Lines in the records below that contain the word "agent" must each be copied.

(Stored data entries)

____

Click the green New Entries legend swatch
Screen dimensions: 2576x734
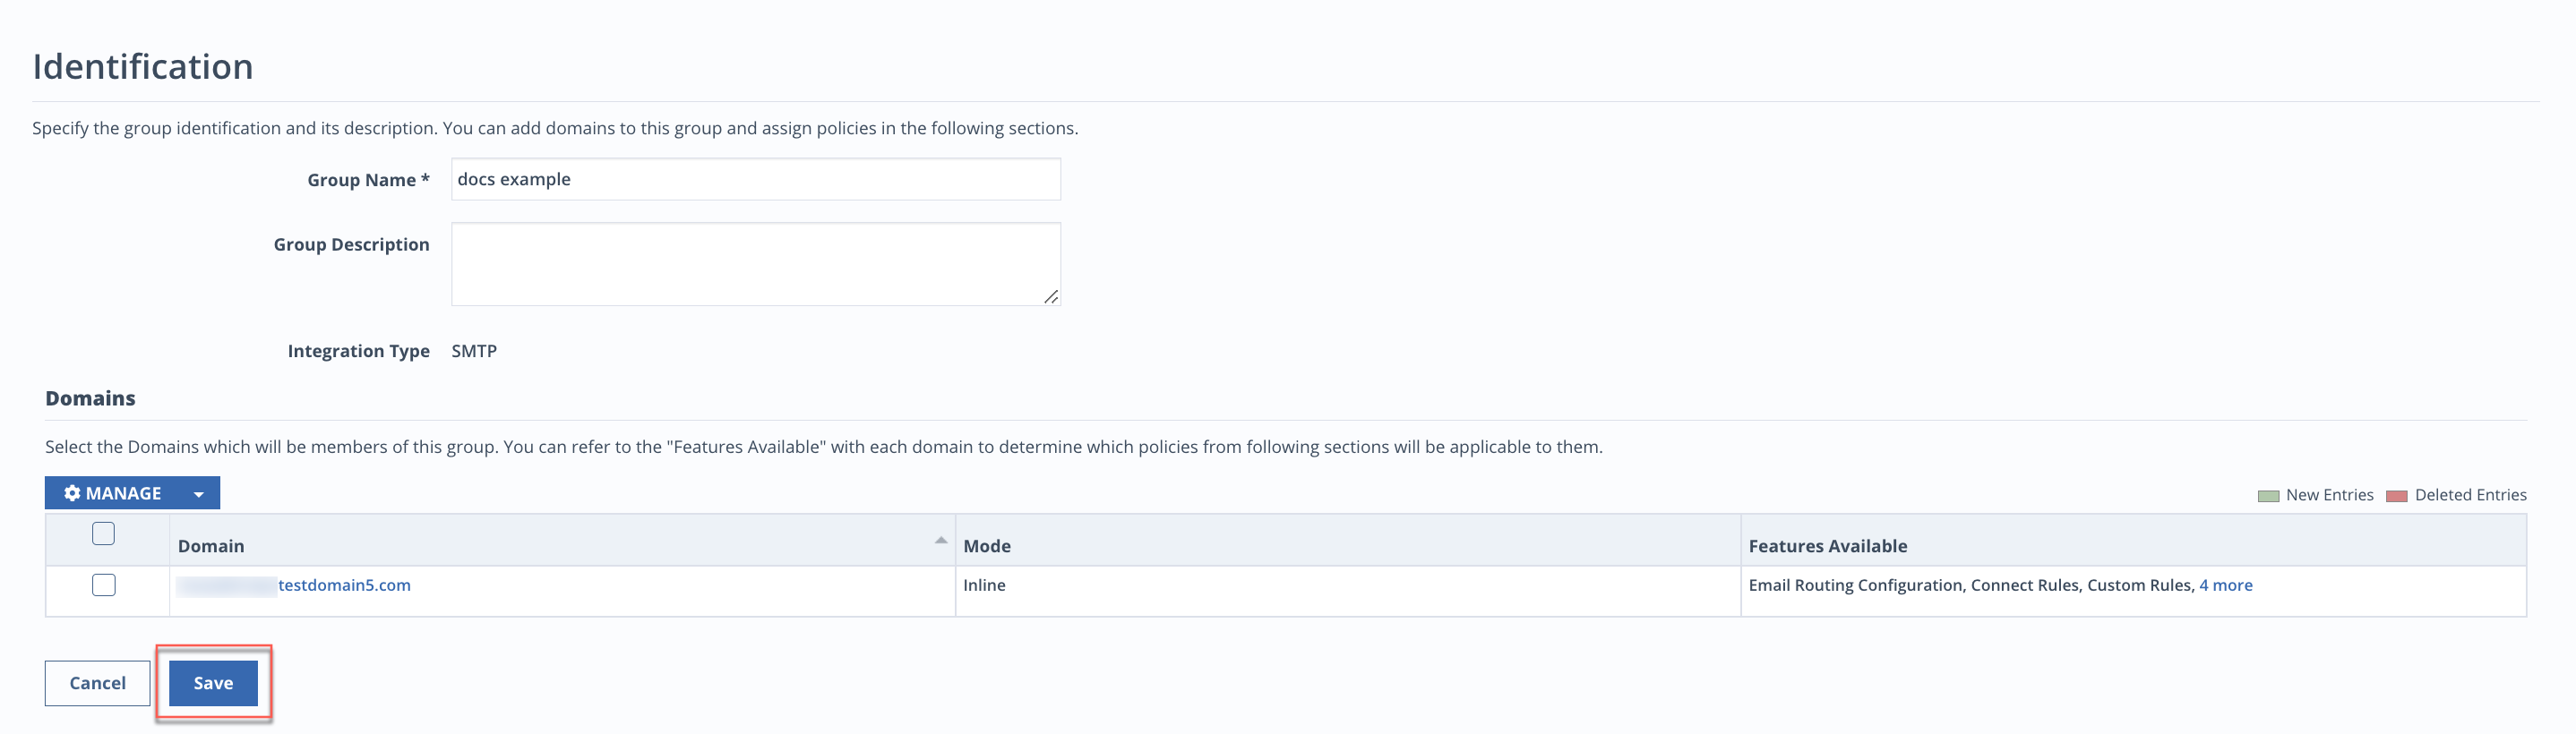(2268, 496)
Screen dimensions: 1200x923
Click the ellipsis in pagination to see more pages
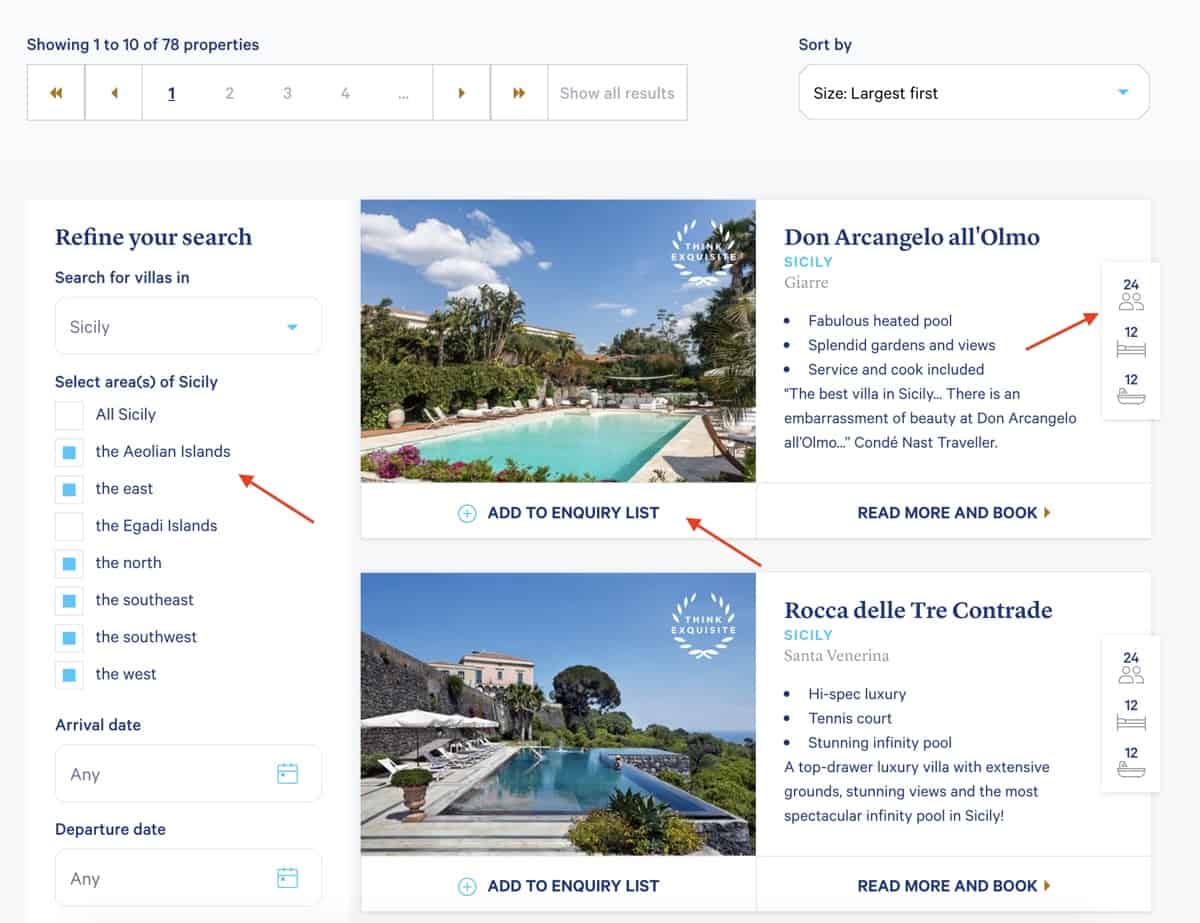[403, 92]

____

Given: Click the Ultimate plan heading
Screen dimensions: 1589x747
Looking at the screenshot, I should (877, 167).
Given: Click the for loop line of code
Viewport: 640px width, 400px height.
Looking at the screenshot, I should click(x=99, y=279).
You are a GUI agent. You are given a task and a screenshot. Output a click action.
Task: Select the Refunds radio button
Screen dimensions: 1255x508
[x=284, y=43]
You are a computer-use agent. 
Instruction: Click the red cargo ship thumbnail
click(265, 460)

____

▶ [Reply to the exercise]
You are a GUI agent. You are given a task and a screenshot. Output a click action.
You are a computer-use agent. 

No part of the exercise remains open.